▸ **Exercise details**
All entries are to be printed again exactly, with their images omitted.

▸ **Exercise data**
◆ ◆ ◆
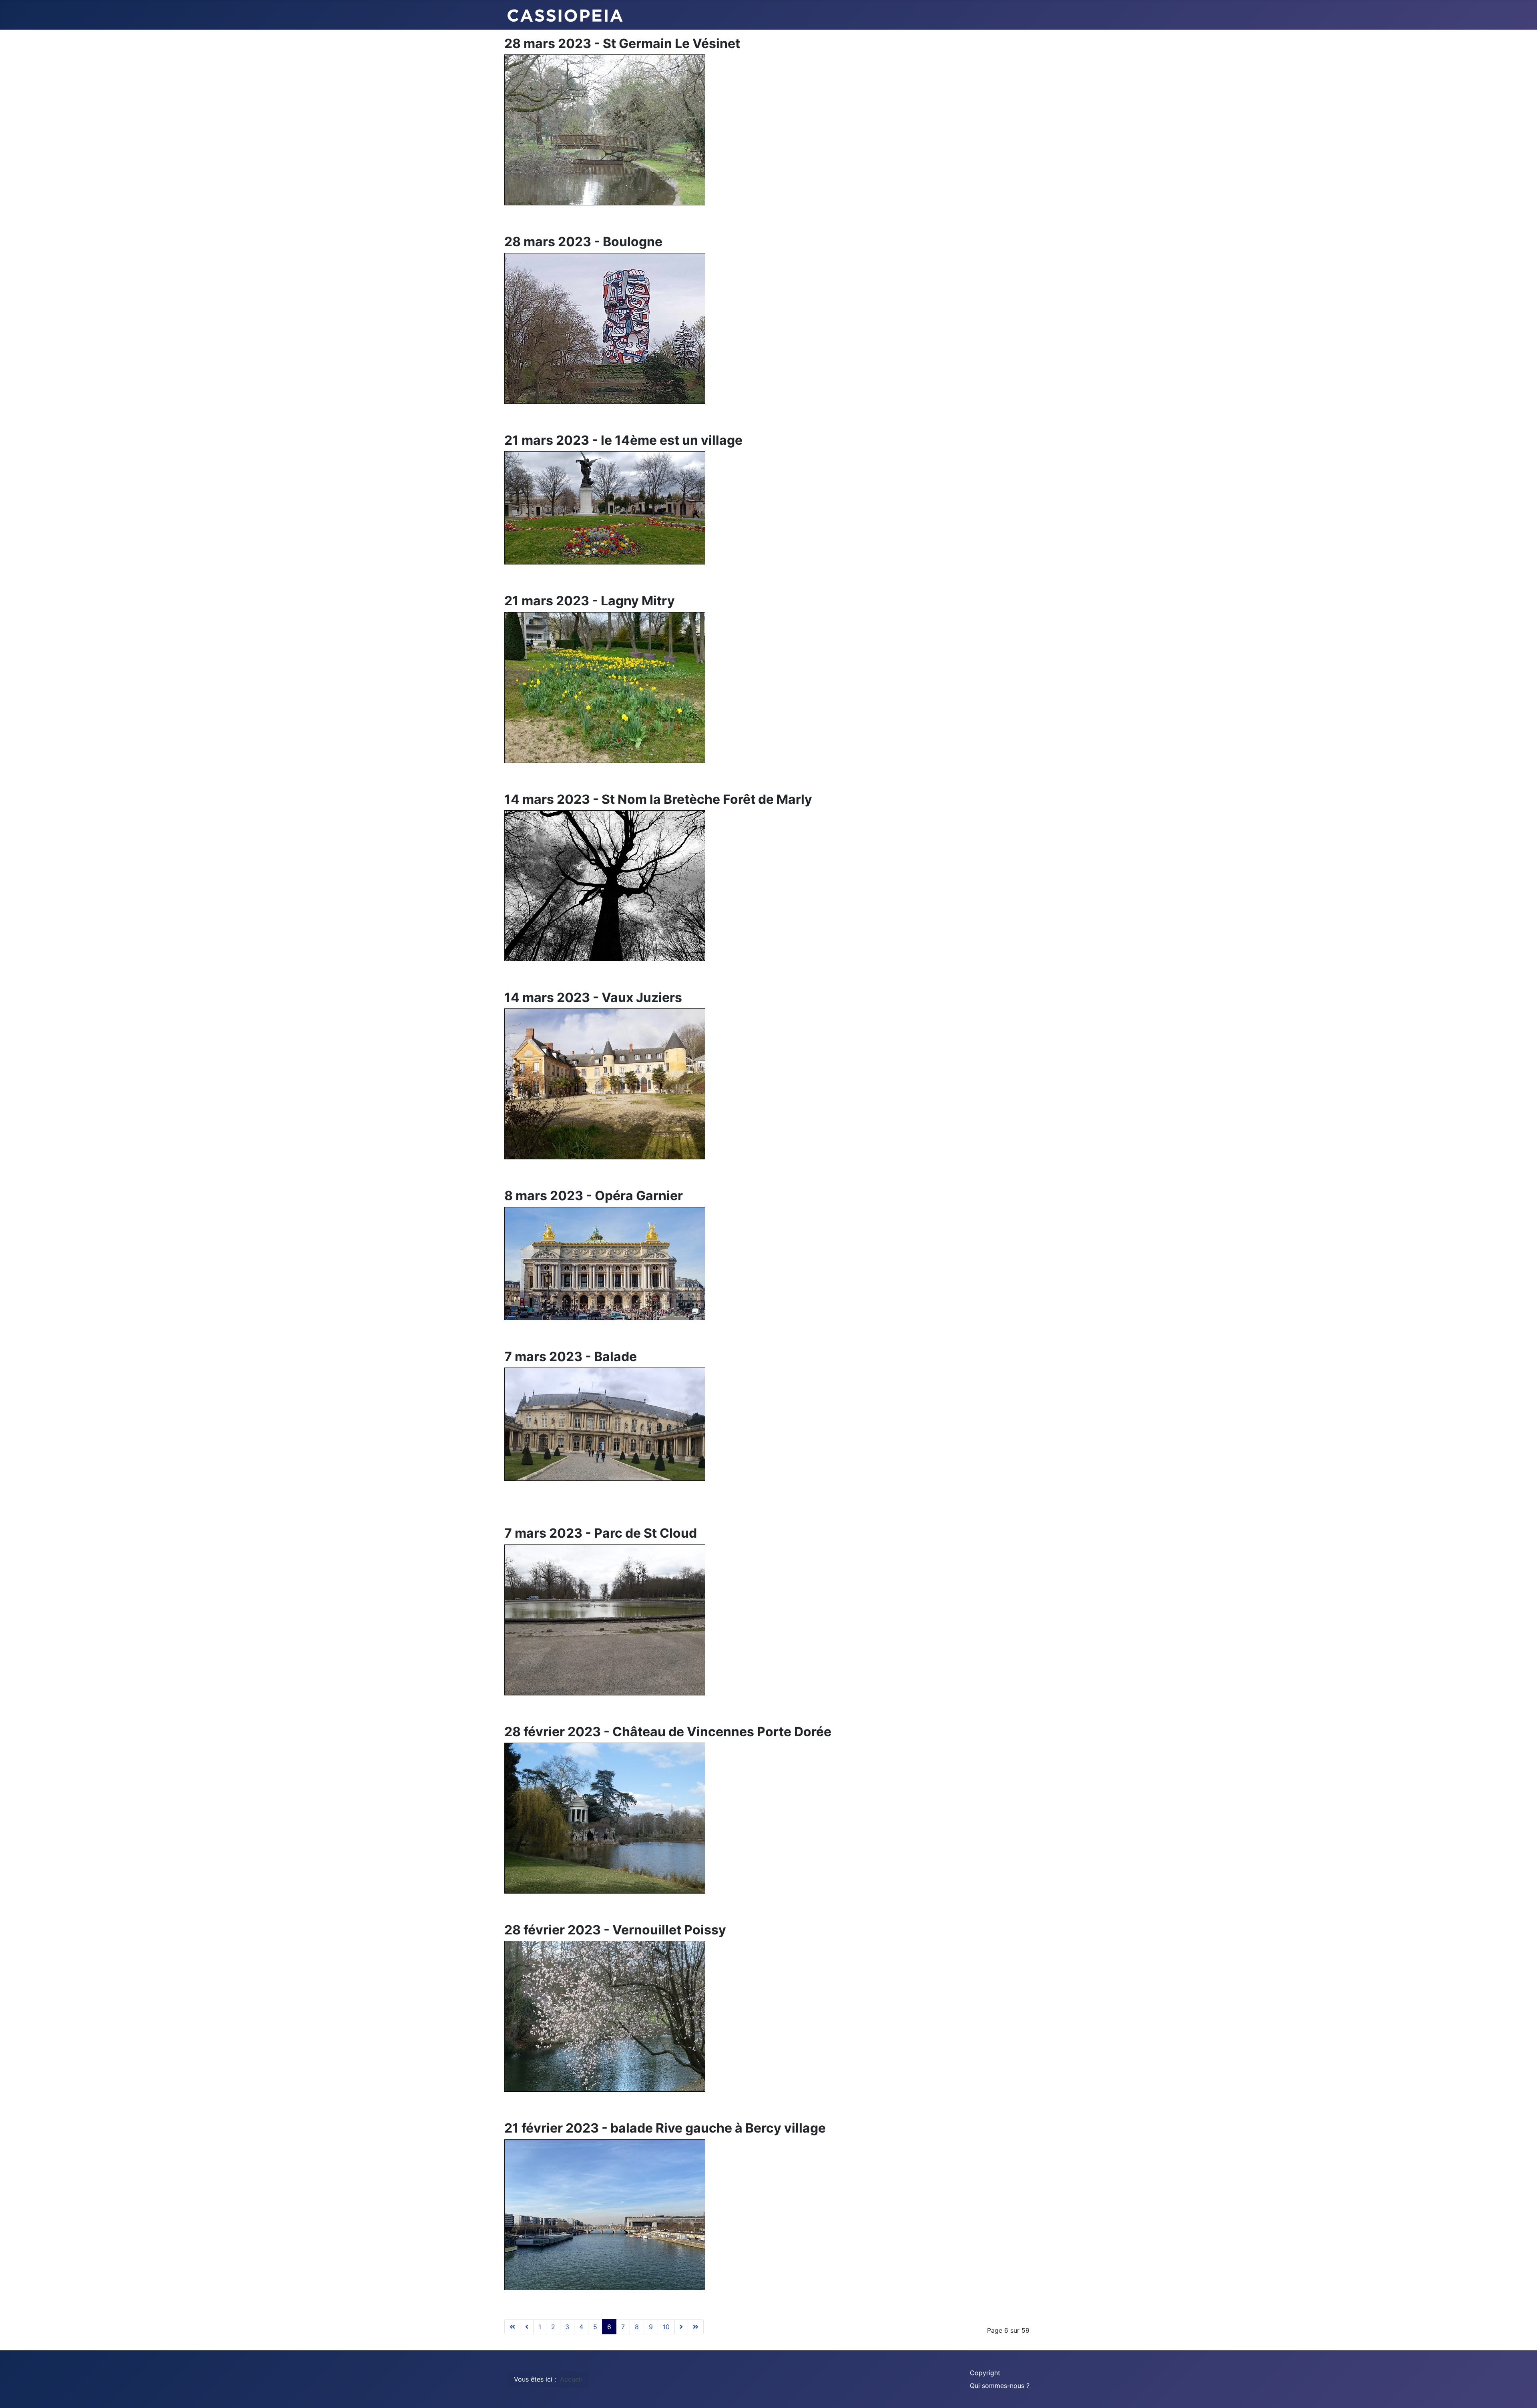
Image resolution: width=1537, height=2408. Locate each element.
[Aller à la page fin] (696, 2326)
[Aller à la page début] (512, 2326)
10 (666, 2327)
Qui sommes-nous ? (999, 2386)
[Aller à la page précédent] (527, 2326)
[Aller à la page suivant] (681, 2326)
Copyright (985, 2373)
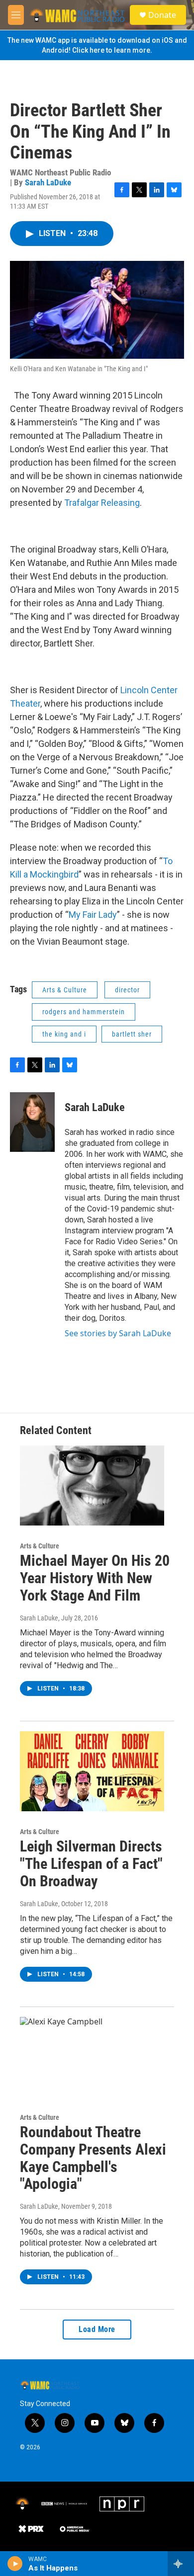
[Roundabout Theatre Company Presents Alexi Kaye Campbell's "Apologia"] (92, 2057)
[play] (15, 2564)
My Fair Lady (93, 914)
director (127, 990)
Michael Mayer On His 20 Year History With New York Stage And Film (95, 1578)
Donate (162, 14)
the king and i (64, 1034)
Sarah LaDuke (48, 182)
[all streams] (181, 2563)
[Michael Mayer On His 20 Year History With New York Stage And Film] (92, 1486)
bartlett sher (132, 1034)
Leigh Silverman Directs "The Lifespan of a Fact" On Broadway (91, 1864)
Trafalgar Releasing (102, 502)
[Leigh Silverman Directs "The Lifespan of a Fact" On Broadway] (92, 1771)
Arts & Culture (64, 990)
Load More (97, 2329)
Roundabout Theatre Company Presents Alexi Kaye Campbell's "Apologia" (93, 2157)
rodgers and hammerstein (83, 1012)
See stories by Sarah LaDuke (118, 1333)
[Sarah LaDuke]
◆ ◆ ◆
▸ **Expected answer**
Image resolution: width=1537, height=2408. Locate each element.
[Aller à la page fin] (696, 2326)
[Aller à la page début] (512, 2326)
10 (666, 2327)
Qui sommes-nous ? (999, 2386)
[Aller à la page précédent] (527, 2326)
[Aller à la page suivant] (681, 2326)
Copyright (985, 2373)
[Roundabout Theatre Company Presents Alexi Kaye Campbell's "Apologia"] (92, 2057)
[play] (15, 2564)
My Fair Lady (93, 914)
director (127, 990)
Michael Mayer On His 20 Year History With New York Stage And Film (95, 1578)
Donate (162, 14)
the king and i (64, 1034)
Sarah LaDuke (48, 182)
[all streams] (181, 2563)
[Michael Mayer On His 20 Year History With New York Stage And Film] (92, 1486)
bartlett sher (132, 1034)
Leigh Silverman Directs "The Lifespan of a Fact" On Broadway (91, 1864)
Trafalgar Releasing (102, 502)
[Leigh Silverman Directs "The Lifespan of a Fact" On Broadway] (92, 1771)
Arts & Culture (64, 990)
Load More (97, 2329)
Roundabout Theatre Company Presents Alexi Kaye Campbell's "Apologia" (93, 2157)
rodgers and hammerstein (83, 1012)
See stories by Sarah LaDuke (118, 1333)
[Sarah LaDuke]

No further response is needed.